[PROBLEM STATEMENT]:
Reproduce exactly the lines of the material beneath, from the line that contains "Image resolution: width=1024, height=2274." to the line that contains "рус (459, 46)", both included, and no other lines.

[STORED DATA]:
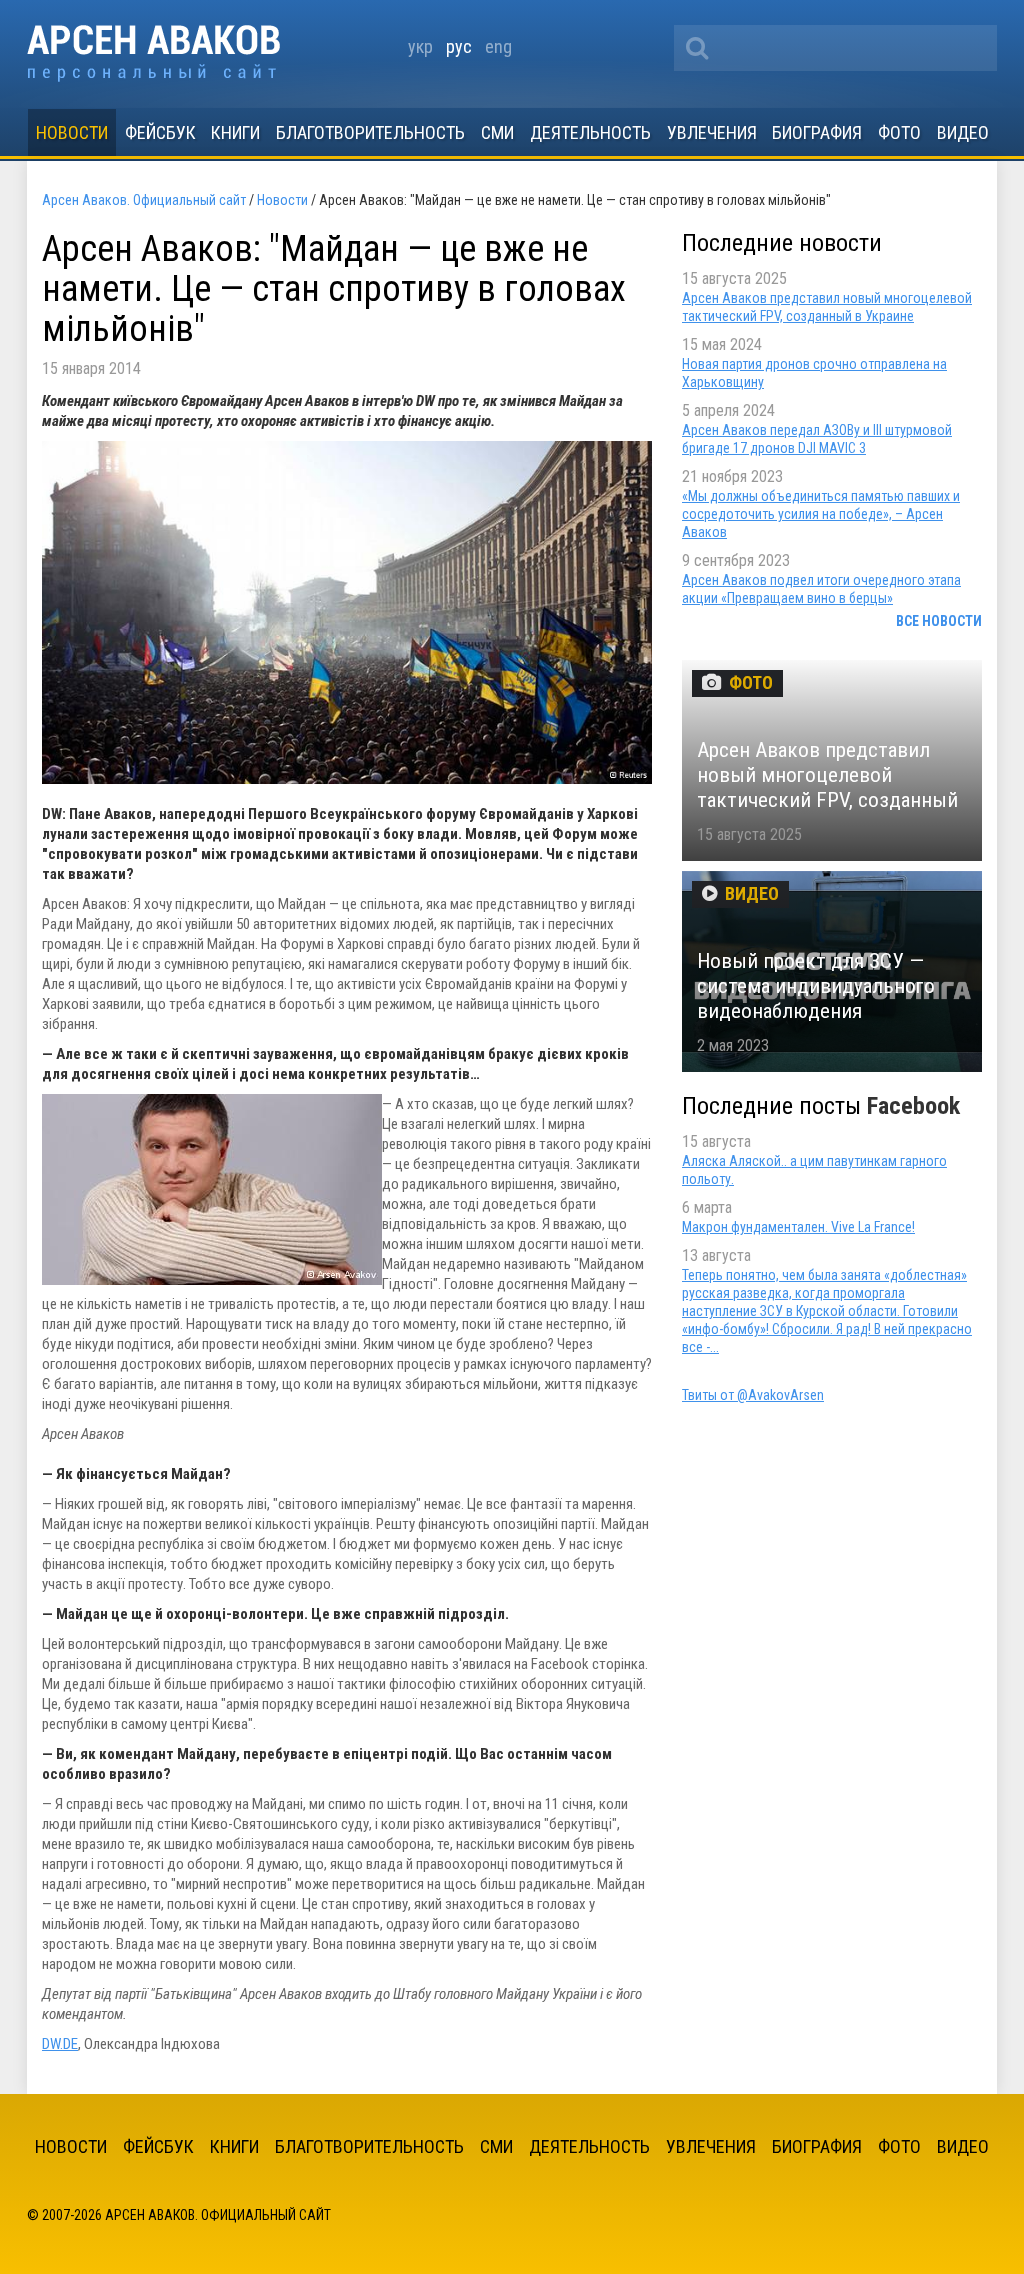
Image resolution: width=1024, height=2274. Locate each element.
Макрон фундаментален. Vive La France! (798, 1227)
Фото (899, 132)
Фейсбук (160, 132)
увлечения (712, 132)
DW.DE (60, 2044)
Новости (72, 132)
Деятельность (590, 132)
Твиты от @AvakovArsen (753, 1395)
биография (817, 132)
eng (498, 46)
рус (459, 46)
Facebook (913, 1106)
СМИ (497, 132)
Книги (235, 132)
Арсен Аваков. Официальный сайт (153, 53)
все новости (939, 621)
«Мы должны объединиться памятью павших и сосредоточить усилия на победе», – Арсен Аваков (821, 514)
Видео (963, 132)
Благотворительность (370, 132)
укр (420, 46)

* * *

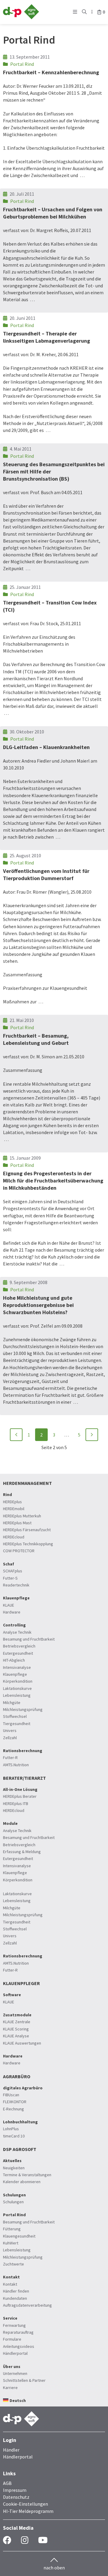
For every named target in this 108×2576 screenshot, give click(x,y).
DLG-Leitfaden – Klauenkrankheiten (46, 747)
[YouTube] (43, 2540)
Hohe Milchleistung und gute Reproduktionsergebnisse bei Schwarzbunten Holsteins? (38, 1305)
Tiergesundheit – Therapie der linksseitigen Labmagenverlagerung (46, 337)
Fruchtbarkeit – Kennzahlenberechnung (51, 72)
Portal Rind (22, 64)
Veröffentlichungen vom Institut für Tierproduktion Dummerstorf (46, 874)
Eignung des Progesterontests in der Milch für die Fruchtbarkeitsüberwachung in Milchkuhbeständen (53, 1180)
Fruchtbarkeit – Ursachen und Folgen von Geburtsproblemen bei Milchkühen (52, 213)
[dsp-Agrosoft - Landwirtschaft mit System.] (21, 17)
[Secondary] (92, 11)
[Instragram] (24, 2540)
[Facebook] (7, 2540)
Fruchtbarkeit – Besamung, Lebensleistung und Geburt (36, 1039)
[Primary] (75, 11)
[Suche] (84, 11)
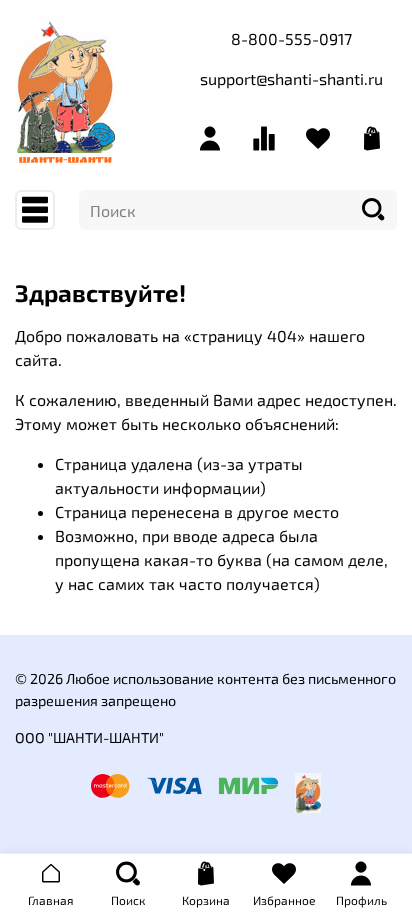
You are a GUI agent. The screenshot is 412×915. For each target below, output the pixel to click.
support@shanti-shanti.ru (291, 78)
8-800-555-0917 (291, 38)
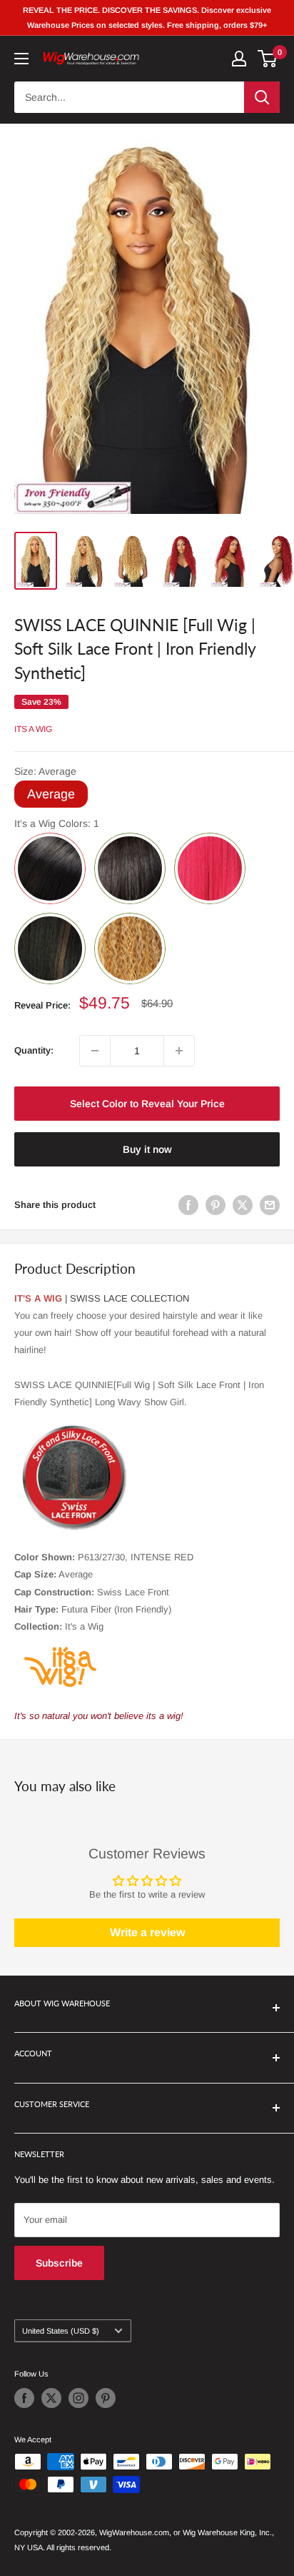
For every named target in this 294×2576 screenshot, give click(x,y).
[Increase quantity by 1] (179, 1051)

* * *

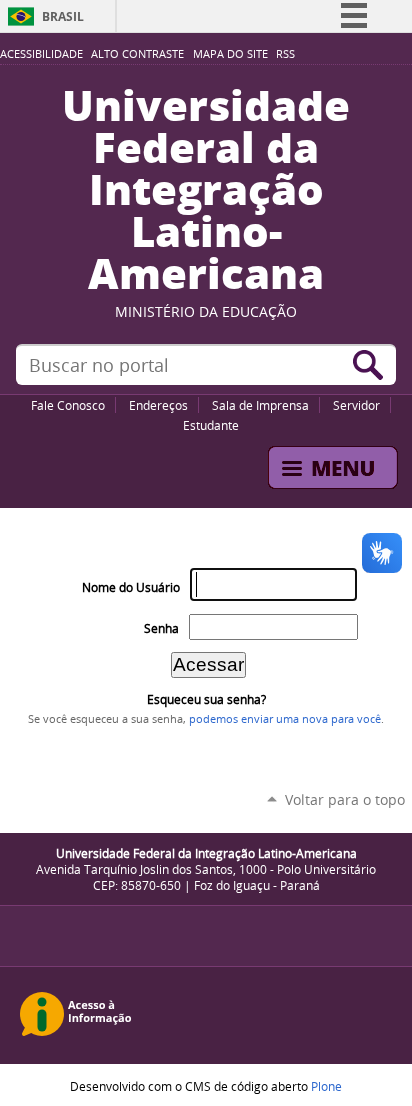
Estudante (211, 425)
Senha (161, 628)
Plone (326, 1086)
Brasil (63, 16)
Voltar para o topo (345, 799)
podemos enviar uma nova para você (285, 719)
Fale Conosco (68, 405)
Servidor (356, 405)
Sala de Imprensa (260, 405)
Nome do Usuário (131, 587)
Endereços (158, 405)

[EXERCISE SOLUTION]:
Image resolution: width=1024, height=2274. Locate each element.
Макрон фундаментален. Vive La France! (798, 1227)
Фото (899, 132)
Фейсбук (160, 132)
увлечения (712, 132)
DW.DE (60, 2044)
Новости (72, 132)
Деятельность (590, 132)
Твиты от @AvakovArsen (753, 1395)
биография (817, 132)
eng (498, 46)
рус (459, 46)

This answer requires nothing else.